Customer loyalty has over the years been a topical issue within various sectors of the economy but has largely been investigated within the banking sector. Admittedly, there has been an upsurge in the number of microfinance institutions worldwide predominantly in developing economies over the past few years (Mia, 2018; Kar, 2016; Assefa, Hermes, & Meesters, 2013). This state of affairs has led to cut-throat competition. As a response, the managers of microfinance institutions are continuously looking for strategies to develop, maintain, and sustain long-term relationships with their clients. It is within this context that customer loyalty acts as the umbilical cord for any organization to continue to operate for the foreseeable future (Vilkaite-Vaitone, & Skackauskiene, 2020; Hashem, & Ali, 2019; Moore, Rodger, & Taplin, 2015). This suggests that customer loyalty is linked to how managers of different organizations can ensure emotional attachment among clients in a manner that stimulates repeat purchases with consistency. Despite the relevance of customer loyalty in the face of intense competition, not much is known about the determinants of customer loyalty in the microfinance sector.

It is widely accepted that the microfinance sector plays a fundamental role when it comes to socio-economic transformation of the lives of poor people in both developed and developing countries. More interestingly, microfinance institutions provide financial services to Micro, Small and Medium Enterprises (MSMEs). In spite of the importance of microfinance institutions, it appears that the exponential increase in competition is threatening the survival of microfinance institutions (Mia, 2018). As such, it is of great importance to mention that the level of competition in the microfinance sector varies from country to country. Given the above information, it seems to be the right time to extend our understanding of customer loyalty as a powerful tool for retaining clients.

In the case of Bangaladesh, Afsar, Rehman, Andleed, & Shahjehan (2010) underscored that customer loyalty is an important construct when it comes to the sustainability of financial institutions within Bangladesh. It is worth mentioning that the history of the concept of microfinance can be traced back to Bangladesh where the microfinance institutions originated. Afsar et al., (2010) stressed that retaining customers has been a challenge which has been ongoing within the microfinance institutions and it is now negatively impacting the performance of these institutions. Going forward, Mader (2013) documented that the microfinance institutions in India faced a plethora of insurmountable challenges when it comes to customer retention which leads to the closure of some microfinance institutions. Malhotra & Singh (2010) highlighted that Indian microfinance institutions have been failing to offer satisfactory services to their customers and this has forced customers to leave them in search of better services elsewhere. Notably, according to Roy & Sinha (2014), the proliferation of the internet has been also a factor considered by customers in India which microfinance have been failing to handle over the years thus failing to retain customers.

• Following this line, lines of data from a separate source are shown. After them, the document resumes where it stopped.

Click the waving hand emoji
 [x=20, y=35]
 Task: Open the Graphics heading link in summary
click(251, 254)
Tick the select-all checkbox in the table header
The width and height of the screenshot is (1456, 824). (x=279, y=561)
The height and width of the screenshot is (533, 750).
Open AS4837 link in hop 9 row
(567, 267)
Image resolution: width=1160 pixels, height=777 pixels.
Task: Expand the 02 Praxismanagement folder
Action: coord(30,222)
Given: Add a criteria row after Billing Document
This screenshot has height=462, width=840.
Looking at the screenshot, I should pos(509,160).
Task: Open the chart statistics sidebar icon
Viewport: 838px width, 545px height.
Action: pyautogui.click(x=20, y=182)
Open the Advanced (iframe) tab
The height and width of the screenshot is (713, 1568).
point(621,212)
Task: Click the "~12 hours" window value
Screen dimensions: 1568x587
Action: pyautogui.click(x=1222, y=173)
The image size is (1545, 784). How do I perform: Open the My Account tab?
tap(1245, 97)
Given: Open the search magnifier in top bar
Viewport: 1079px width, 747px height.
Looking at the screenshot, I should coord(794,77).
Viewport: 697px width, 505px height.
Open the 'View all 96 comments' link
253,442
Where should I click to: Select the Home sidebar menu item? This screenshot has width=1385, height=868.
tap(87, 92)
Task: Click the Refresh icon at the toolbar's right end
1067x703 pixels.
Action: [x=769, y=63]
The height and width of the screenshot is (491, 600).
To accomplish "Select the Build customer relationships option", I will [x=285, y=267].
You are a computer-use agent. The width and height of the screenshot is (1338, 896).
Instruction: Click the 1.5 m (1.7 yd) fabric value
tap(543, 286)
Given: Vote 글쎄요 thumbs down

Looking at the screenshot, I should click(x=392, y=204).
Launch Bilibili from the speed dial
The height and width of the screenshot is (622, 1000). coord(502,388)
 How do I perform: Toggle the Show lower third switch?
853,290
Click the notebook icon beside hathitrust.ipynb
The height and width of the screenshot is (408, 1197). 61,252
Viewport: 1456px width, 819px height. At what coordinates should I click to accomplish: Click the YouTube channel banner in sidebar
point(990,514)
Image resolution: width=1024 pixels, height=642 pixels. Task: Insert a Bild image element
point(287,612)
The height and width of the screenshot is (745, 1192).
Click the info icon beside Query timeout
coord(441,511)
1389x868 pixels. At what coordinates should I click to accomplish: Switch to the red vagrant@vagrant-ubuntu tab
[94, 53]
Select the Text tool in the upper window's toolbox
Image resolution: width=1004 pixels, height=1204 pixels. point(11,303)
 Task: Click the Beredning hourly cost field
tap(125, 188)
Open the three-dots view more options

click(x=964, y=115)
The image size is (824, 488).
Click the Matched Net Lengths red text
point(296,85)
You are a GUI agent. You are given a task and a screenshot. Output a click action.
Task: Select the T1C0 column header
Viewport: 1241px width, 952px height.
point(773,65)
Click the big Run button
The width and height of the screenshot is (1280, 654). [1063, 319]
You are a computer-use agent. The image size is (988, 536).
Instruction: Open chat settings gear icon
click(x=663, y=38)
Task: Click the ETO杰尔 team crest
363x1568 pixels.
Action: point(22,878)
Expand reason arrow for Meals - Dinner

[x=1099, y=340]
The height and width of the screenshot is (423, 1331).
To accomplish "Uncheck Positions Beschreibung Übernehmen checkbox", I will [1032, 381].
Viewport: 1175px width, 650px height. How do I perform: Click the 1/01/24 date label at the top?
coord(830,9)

In the Zimbabwean context, there has been a rapid increase in the number of microfinance institutions over the past 10 years. Nevertheless, the microfinance services can be traced as long back as pre-independence (Mago, 2013). The Reserve Bank of Zimbabwe (RBZ) is responsible for the registration of microfinance institutions in Zimbabwe. It is salient to observe that 143 microfinance institutions were registered across the country as at 30 June 2015 servicing a total of 224 300 clients (RBZ, 2015). They increased from 143 in 2015 to 169 as at 30 September 2016 (RBZ, 2016) and then increased to 176 as at 31 March 2017 (RBZ, 2017). According to RBZ (2018), 199 microfinance institutions and 6 deposit-taking microfinance were registered by the year-end of 2018 servicing 198 456 clients. Further, in 2019, 205 microfinance institutions were servicing 197 343 clients (RBZ, 2019). As at 30 June 2020, 217 microfinance institutions there were 217 registered microfinance institutions.